Question 1205924: The paddle wheel of a boat has a diameter of 6 m and makes one revolution every 16 seconds. The axle of the wheel is 1 m above the water line. Where, relative to the water line, is this point 54 seconds after being at its maximum height. How long does it take until this point first reaches the water line. How long does this point stay under water.
Answer by Theo(13342)   (Show Source):
You can put this solution on YOUR website! at time point 0, the paddle wheel is at its maximum height.
since cos(theta) is at its highest point at time 0, we'll use that function to model this situation.
frequency = 360 / period
if the period is 16, then the frequency is 360 / 16 = 22.5
equation of y = a * cos(b * (x - c)) + d becomes y = a * cos(22.5 * (x - c)) + d.
the wheel has a radius of 3 meters.
it's height will be plus or minus 3 meters from the horizontal axis.
the horizontal axis is at y = 1.
the equation becomes y = a * cos(22.5 * (x - c)) + 1
there is no horizontal shift, so c = 0 and the equation becomes y = a * cos(22.5
* x) + 1
the amplitude of the cosine function is 3, so a = 3 and the equation becomes y = 3 * cos(22.5 * x) + 1
that should be it.
the graph of one revolution of the cosine function looks like this.
one complete revolution of the wheel takes 16 seconds.
that's equivalent to one complete cycle of the cosine function.
the value of x on the graph represents the seconds.
the cosine function starts at y = 4.
that's because the axis of rotation of the wheel is 1 meter above the water line.
since the water line is at y = 0, the axis of rotation is at y = 1.
the wheel has a radius of 3 meters, so the maximum height of the wheel is 3 meters above the axis of rotation and the minimum height of the wheel is 3 meters below the axis of rotation.
that makes the maximum height 3 + 1 = 4 meters above the water line and the minimum height = 1 - 3 = 2 meters below the water line.
the axis of rotation is the horizontal center line of the graph of the cosine function. the amplitude is 3 meters above this and 3 meters below this.
the frequency of 22.5 tells you that the cosine function goes through 22.5 complete revolutions in 360 degrees.
it starts at y = 4 and ends at y = -2 because it ends at halfway through the 23d revolution.
here's what that looks like.

- What this exercise asks:
1. In the paddle wheel solution, how high above the water line is the wheel's maximum height?
2. Continue the paddle wheel solution from its final sentence.

Dataset entries:
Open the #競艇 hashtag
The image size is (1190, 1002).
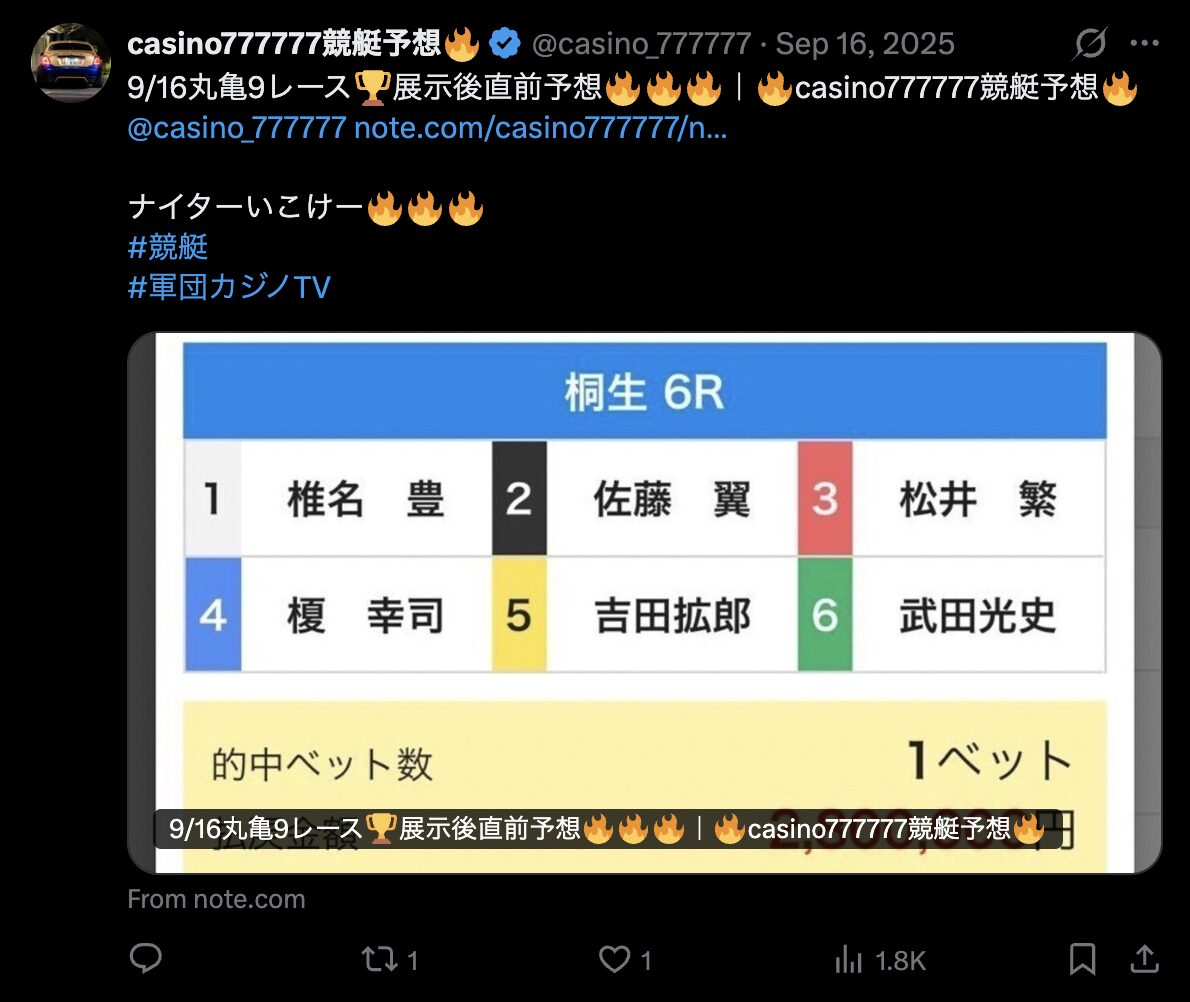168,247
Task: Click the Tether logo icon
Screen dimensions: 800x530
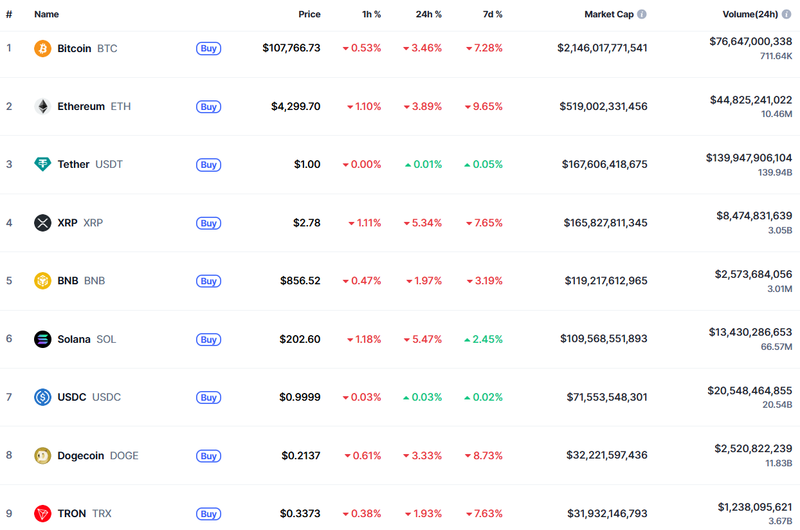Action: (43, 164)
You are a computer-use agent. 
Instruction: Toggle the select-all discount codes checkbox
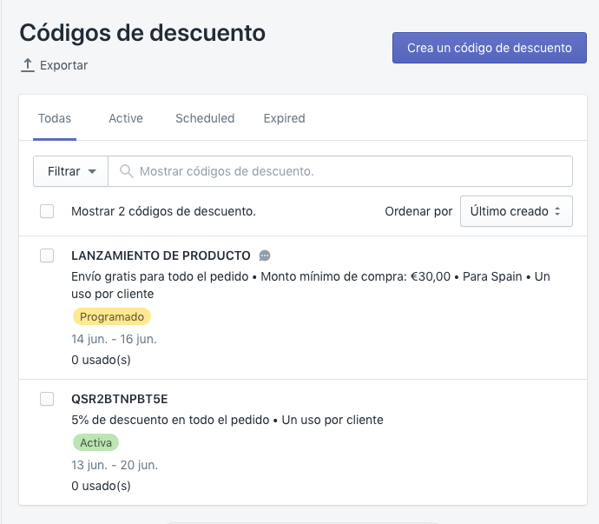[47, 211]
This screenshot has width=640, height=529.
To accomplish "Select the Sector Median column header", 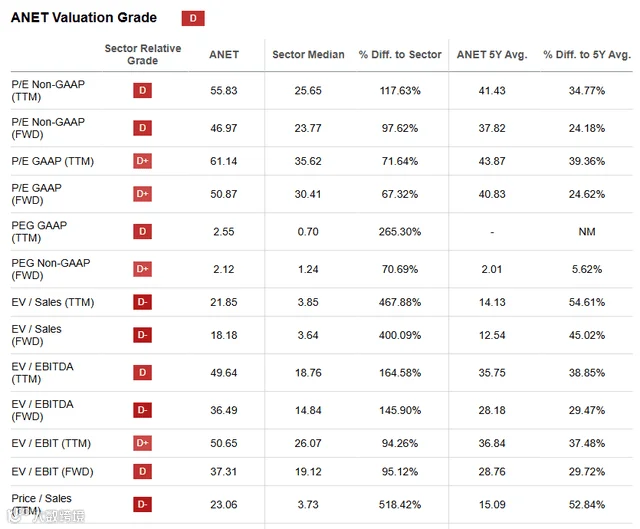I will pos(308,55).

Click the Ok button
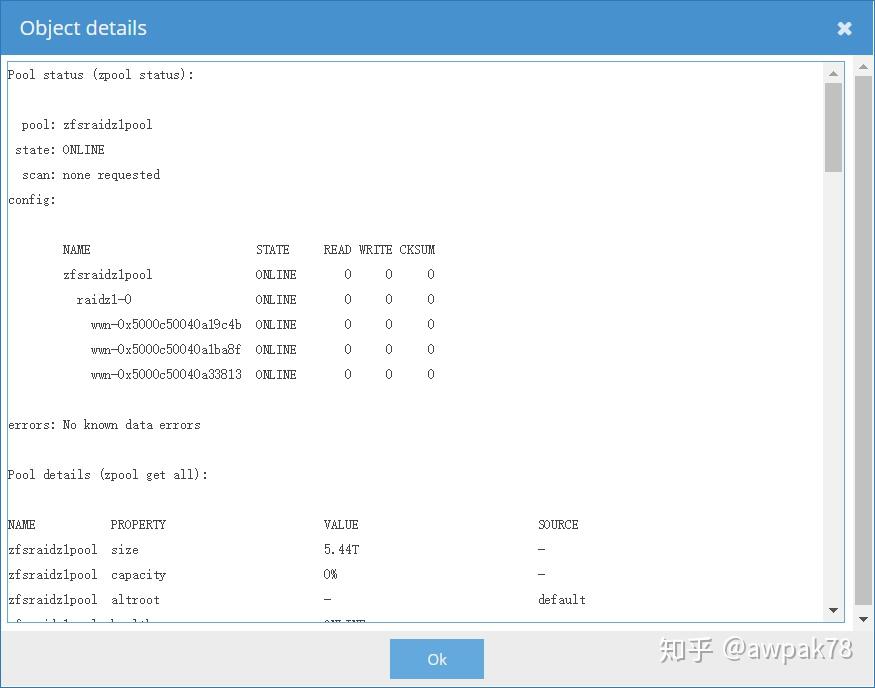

- Expected responses:
1. 4 meters

2.
you can count the high points and you'll see that there are 22 of them and 1 low point in 360 degrees.
the high points are at y = 4 and the low points are at y = -2.
the value of y at x = 4 represents where the high point of the wheel when it started to rotate at x = 0 to where is is after 54 seconds of rotation.
on the graph, that looks like this.
the coordinate point at x = 54 is (54,-1.121)
you would solve for this algebraically as follows.
the function is y = 3 * cos(22.5 * x) + 1
when x = 54, that becomes y = 3 * cos(22.5 * 54) + 1
solve for y to get y = -1.121320344.
the graph rounds that to y = -1.121.
since the water line is at y = 0, this is 1.121 meters below the water line when 54 seconds have elapsed.
based on the graph, the high point first reaches the water line 4.865 seconds after starting its rotation.
algebraically, you would solve for this as follows:
y = 3 * cos(22.5 * x) + 1.
set y = 0 and you get 3 * cos(22.5 * x) + 1 = 0
subtract 1 from both sides of the equation to get 3 * cos(22.5 * x) = -1
divide both sides of the equation by 3 to get cos(22.5 * x) = -1/3
solve for the angle of 22.5 * x to get 22.5 * x = arccos(-1/3) = 109.4712206.
solve for x to get x = 109.4712206 / 22.5 = 4.865387584.
the graph rounds that to 4.865 seconds.
the graph shows the next time the wheel is at the water line as 11.135 seconds after the wheel started its rotation.
subtract that from 4.865 and you get the paddle wheel was under water for 11.135 minus 4.865 = 6.27 seconds.
here's what that looks like on the graph.
to solve for that second point algebraically is a little tricky, but here's how i did it.
you know that the cosine function is negative in the second and third quarters.
when the period of the cosine wave is 16 seconds, then the quadrants are:
quadrant 1 is 0 to 4 seconds.
quadrant 2 is 4 to 8 seconds.
quadrant 3 is 8 to 12 seconds.
quadrant 4 is 12 to 16 seconds.
4.865 seconds is in the second quadrant because it is between 4 and 8.
the equivalent angle in the first quadrant is 8 - 4.865 = 3.135 seconds.
the equivalent in the third quadrant is 8 + 3.135 = 11.135 seconds.
that's why the graph shows the second zero point at 11.135 seconds.
that should do it.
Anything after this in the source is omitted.